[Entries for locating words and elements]
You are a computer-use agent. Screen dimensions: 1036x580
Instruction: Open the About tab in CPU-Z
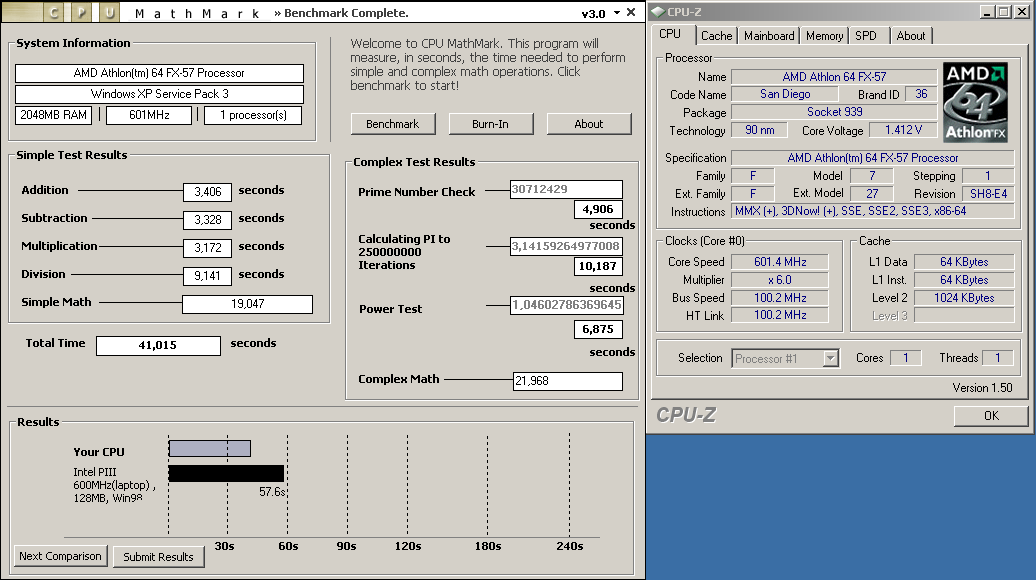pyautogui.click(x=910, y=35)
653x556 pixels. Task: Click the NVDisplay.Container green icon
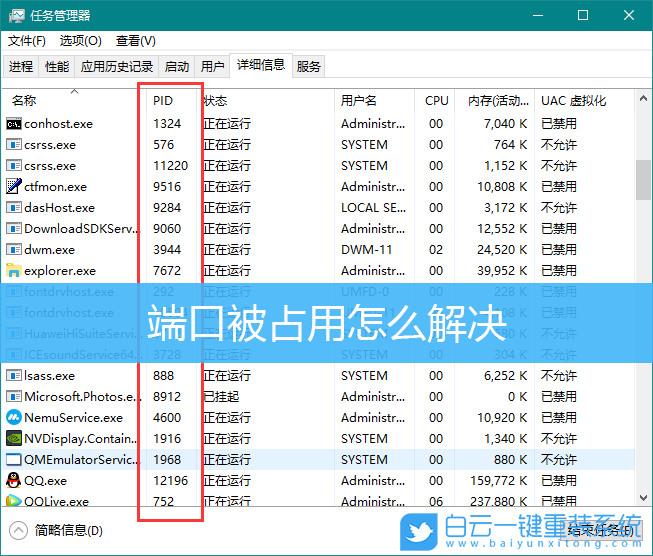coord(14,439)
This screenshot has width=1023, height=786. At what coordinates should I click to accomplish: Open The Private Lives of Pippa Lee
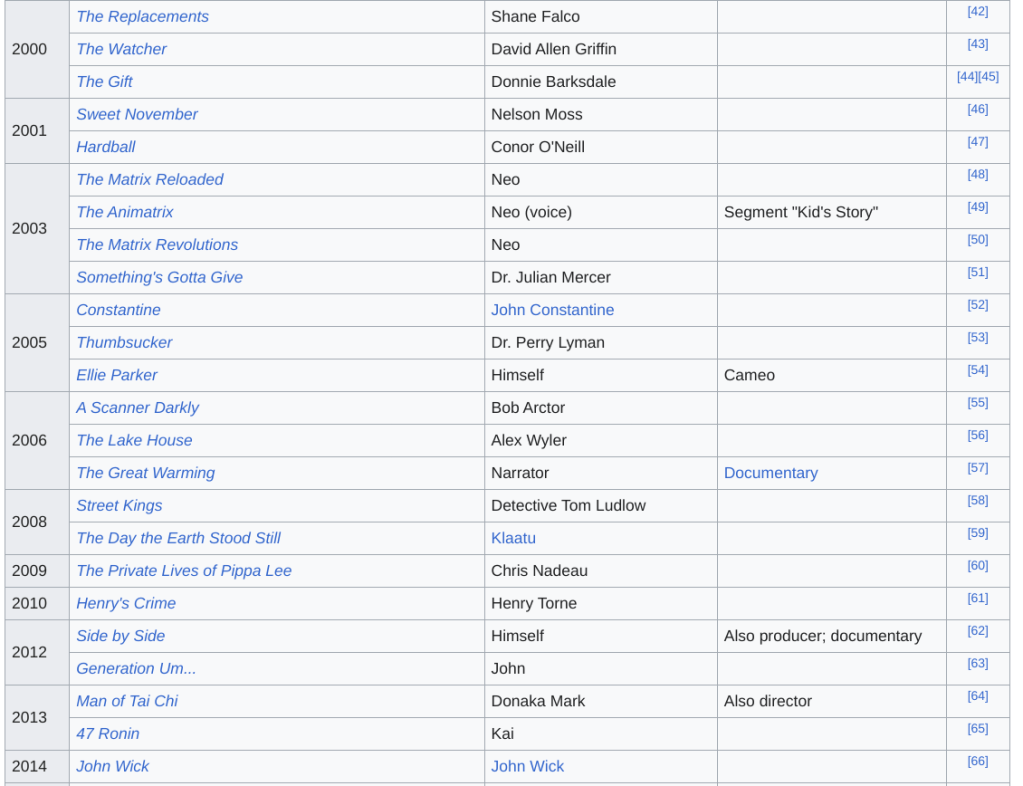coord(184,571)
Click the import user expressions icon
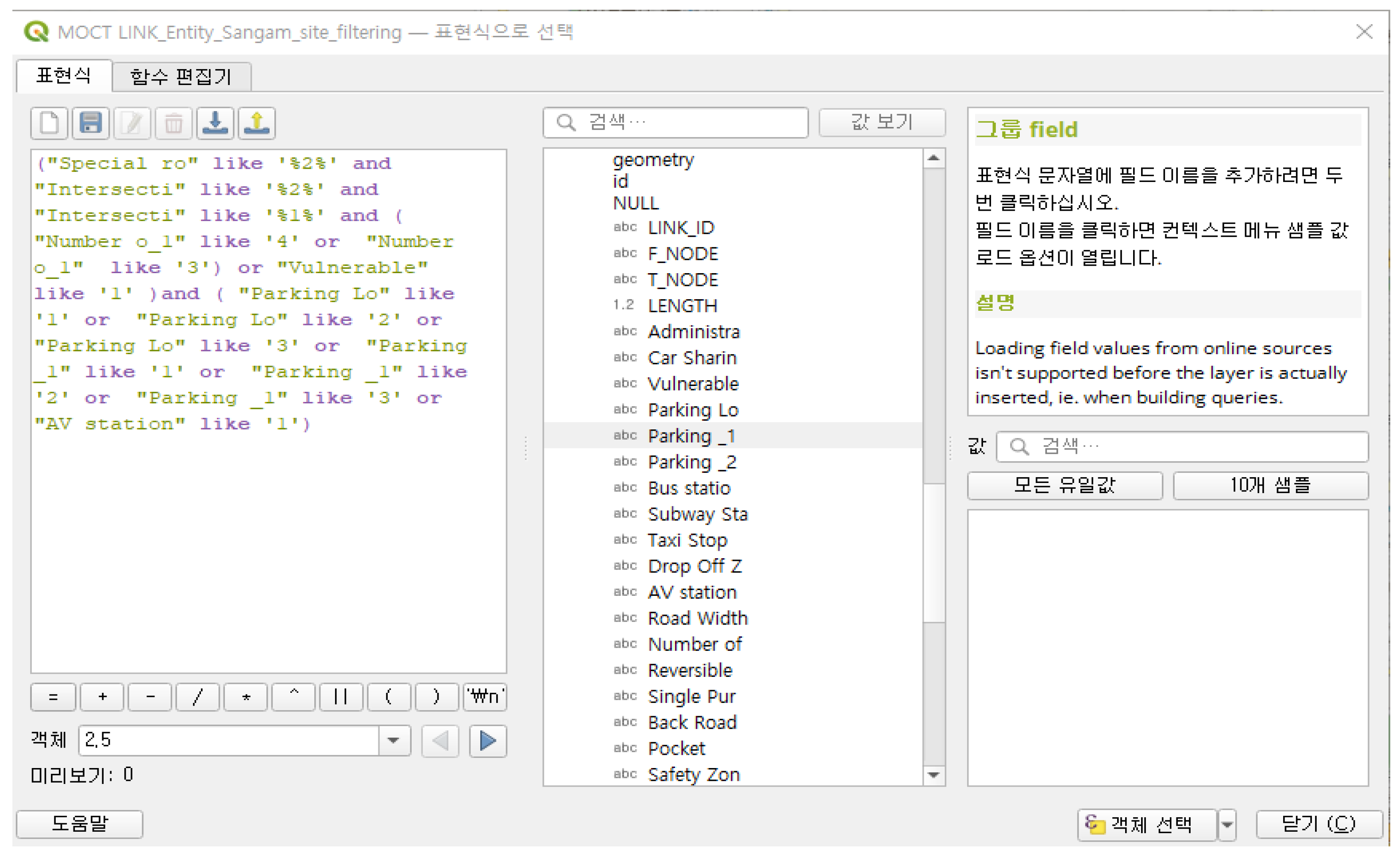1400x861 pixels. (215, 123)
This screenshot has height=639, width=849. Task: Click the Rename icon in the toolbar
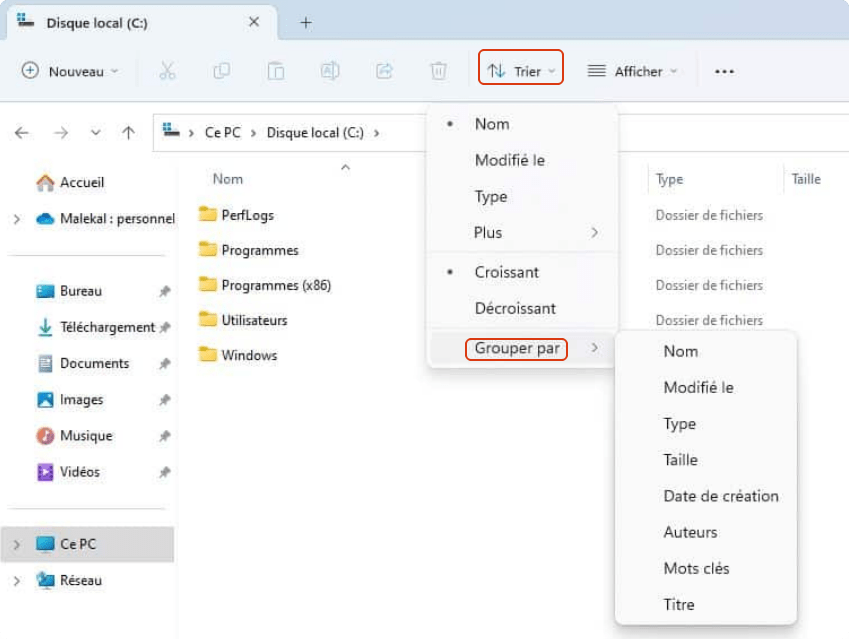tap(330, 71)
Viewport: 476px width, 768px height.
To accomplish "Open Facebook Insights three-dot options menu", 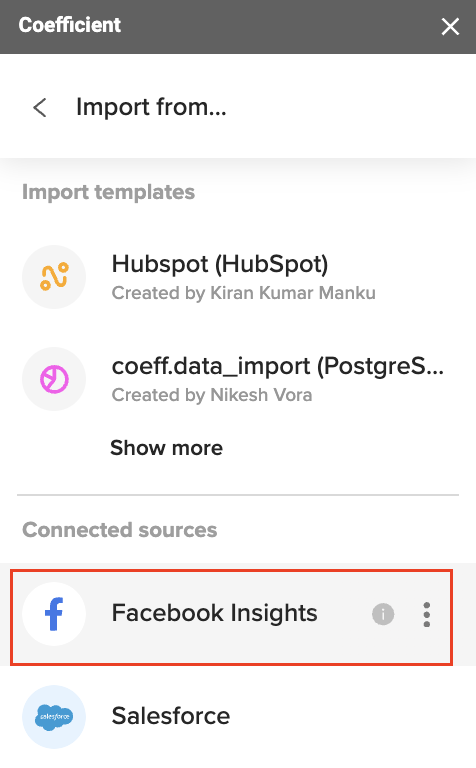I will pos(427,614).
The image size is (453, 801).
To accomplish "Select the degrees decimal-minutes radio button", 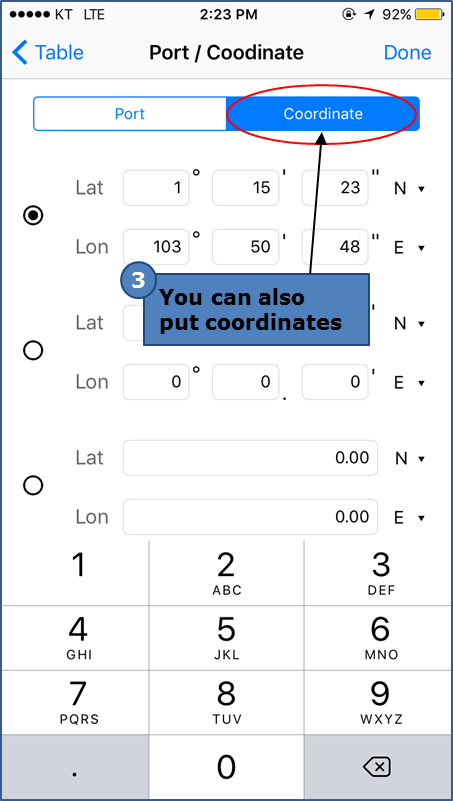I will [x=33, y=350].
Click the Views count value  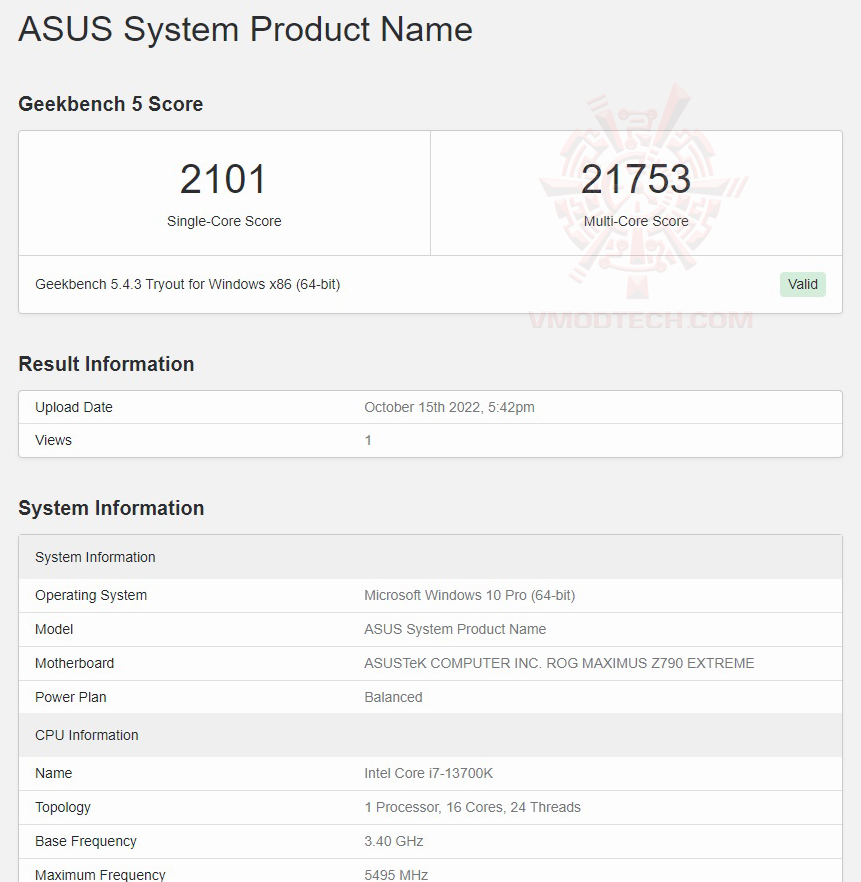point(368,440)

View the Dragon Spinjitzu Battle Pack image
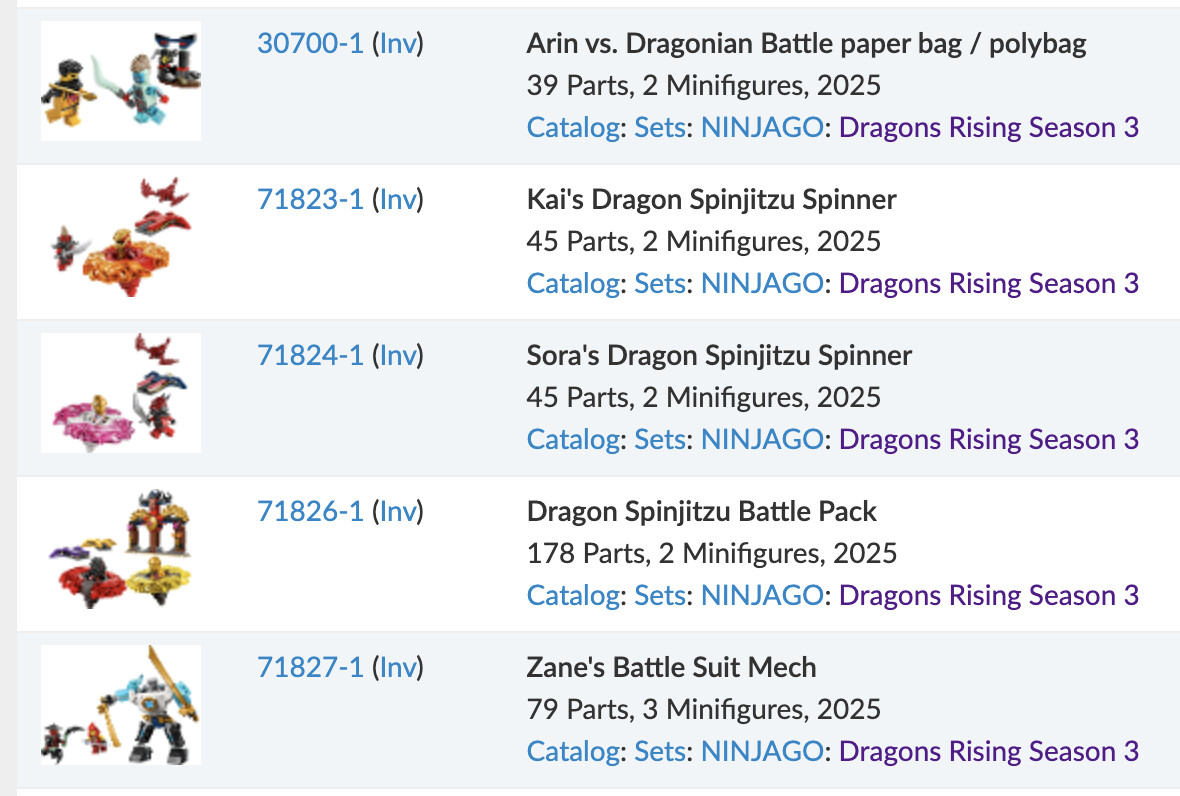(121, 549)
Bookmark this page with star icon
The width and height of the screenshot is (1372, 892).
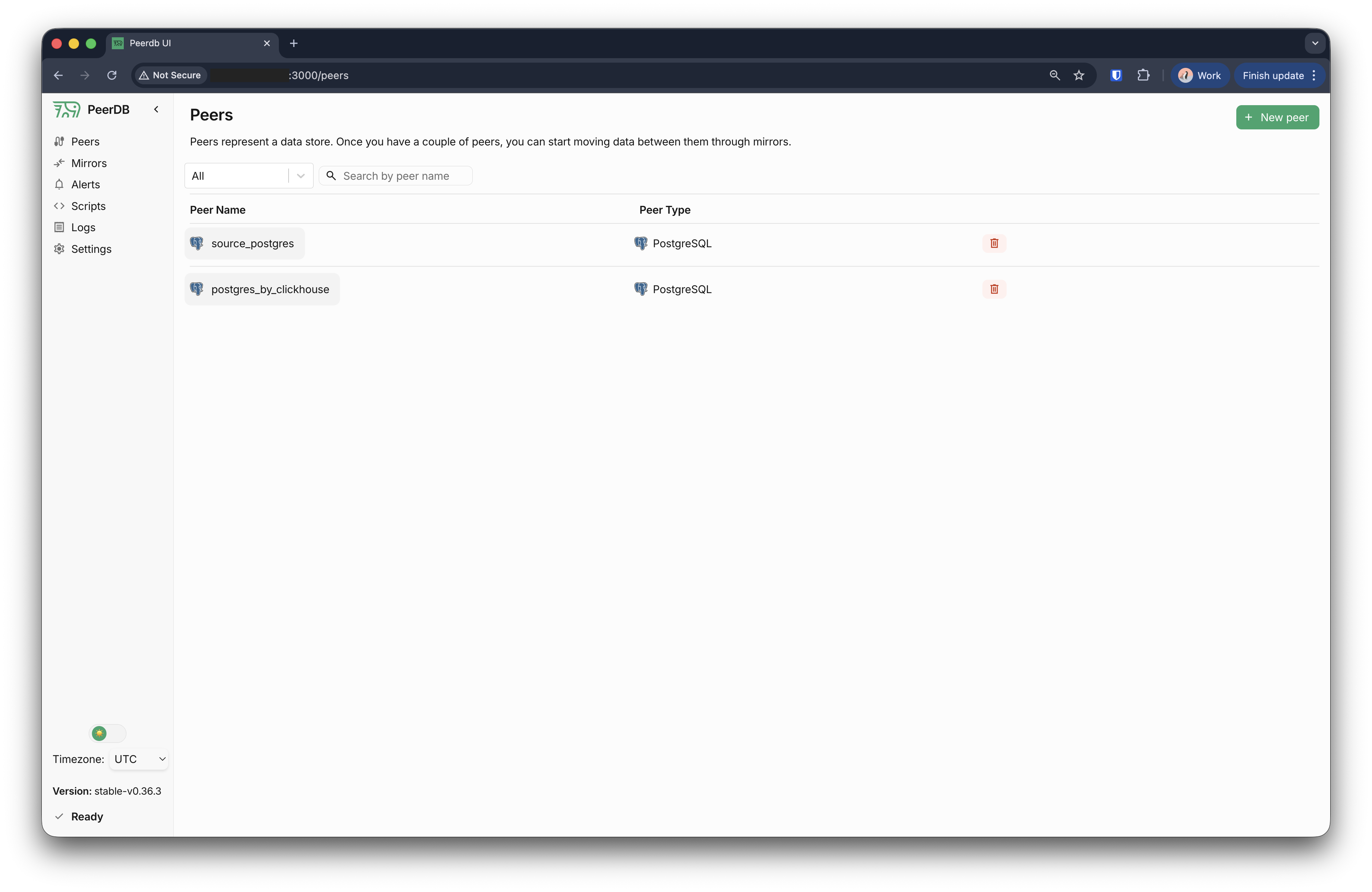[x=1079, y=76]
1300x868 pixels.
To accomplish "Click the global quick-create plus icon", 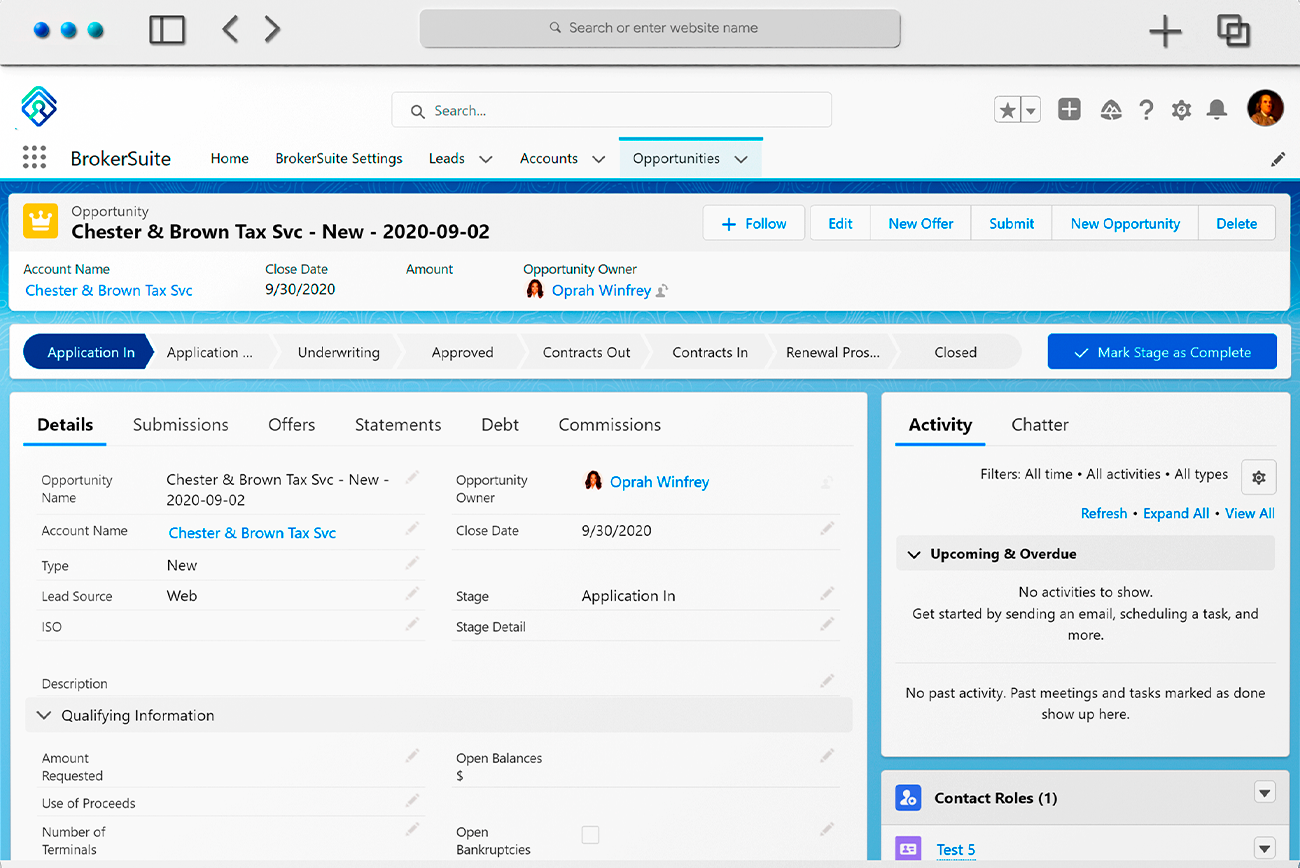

• [What is required]: Recast the items as a JSON list of strings, one string per line with blank lines omitted. Begin at the first line of the items, stop after the line that contains "1400x861 pixels. (215, 123)", and leave the pictures out.

• [Final answer]:
[
  "You are a computer-use agent. Screen dimensions: 1036x580",
  "Instruction: Open the About tab in CPU-Z",
  "pyautogui.click(x=910, y=35)",
  "653x556 pixels. Task: Click the NVDisplay.Container green icon",
  "coord(14,439)",
  "This screenshot has width=1023, height=786. At what coordinates should I click to accomplish: Open The Private Lives of Pippa Lee",
  "coord(184,571)",
  "Click the import user expressions icon",
  "1400x861 pixels. (215, 123)"
]